• What you are asked to do:
Once the data has been read, return all of it precisely as written.

Start of Dataset content

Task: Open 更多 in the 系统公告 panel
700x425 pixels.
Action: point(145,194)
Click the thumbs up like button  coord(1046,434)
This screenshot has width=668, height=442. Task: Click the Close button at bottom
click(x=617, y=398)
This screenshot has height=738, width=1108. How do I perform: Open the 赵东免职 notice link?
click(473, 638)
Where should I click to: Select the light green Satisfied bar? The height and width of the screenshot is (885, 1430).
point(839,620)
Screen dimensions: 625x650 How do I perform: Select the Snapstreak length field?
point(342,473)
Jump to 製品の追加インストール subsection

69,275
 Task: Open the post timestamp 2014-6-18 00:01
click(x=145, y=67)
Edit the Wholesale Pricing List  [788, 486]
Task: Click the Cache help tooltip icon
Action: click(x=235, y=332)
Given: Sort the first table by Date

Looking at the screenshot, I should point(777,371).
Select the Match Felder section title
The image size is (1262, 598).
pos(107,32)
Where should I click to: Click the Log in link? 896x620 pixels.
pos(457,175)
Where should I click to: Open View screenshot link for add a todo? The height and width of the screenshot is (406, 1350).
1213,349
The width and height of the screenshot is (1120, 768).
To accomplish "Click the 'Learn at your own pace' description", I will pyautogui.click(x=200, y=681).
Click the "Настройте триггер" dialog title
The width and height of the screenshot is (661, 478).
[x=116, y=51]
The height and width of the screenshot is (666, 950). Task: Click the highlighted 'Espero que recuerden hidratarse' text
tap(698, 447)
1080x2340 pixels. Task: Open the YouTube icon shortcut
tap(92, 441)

End of Dataset content

• Result of the task:
Task: Open 更多 in the 系统公告 panel
700x425 pixels.
Action: point(145,194)
Click the thumbs up like button  coord(1046,434)
This screenshot has width=668, height=442. Task: Click the Close button at bottom
click(x=617, y=398)
This screenshot has height=738, width=1108. How do I perform: Open the 赵东免职 notice link?
click(473, 638)
Where should I click to: Select the light green Satisfied bar? The height and width of the screenshot is (885, 1430).
point(839,620)
Screen dimensions: 625x650 How do I perform: Select the Snapstreak length field?
point(342,473)
Jump to 製品の追加インストール subsection

69,275
 Task: Open the post timestamp 2014-6-18 00:01
click(x=145, y=67)
Edit the Wholesale Pricing List  [788, 486]
Task: Click the Cache help tooltip icon
Action: click(x=235, y=332)
Given: Sort the first table by Date

Looking at the screenshot, I should point(777,371).
Select the Match Felder section title
The image size is (1262, 598).
pos(107,32)
Where should I click to: Click the Log in link? 896x620 pixels.
pos(457,175)
Where should I click to: Open View screenshot link for add a todo? The height and width of the screenshot is (406, 1350).
1213,349
The width and height of the screenshot is (1120, 768).
To accomplish "Click the 'Learn at your own pace' description", I will pyautogui.click(x=200, y=681).
Click the "Настройте триггер" dialog title
The width and height of the screenshot is (661, 478).
[x=116, y=51]
The height and width of the screenshot is (666, 950). Task: Click the highlighted 'Espero que recuerden hidratarse' text
tap(698, 447)
1080x2340 pixels. Task: Open the YouTube icon shortcut
tap(92, 441)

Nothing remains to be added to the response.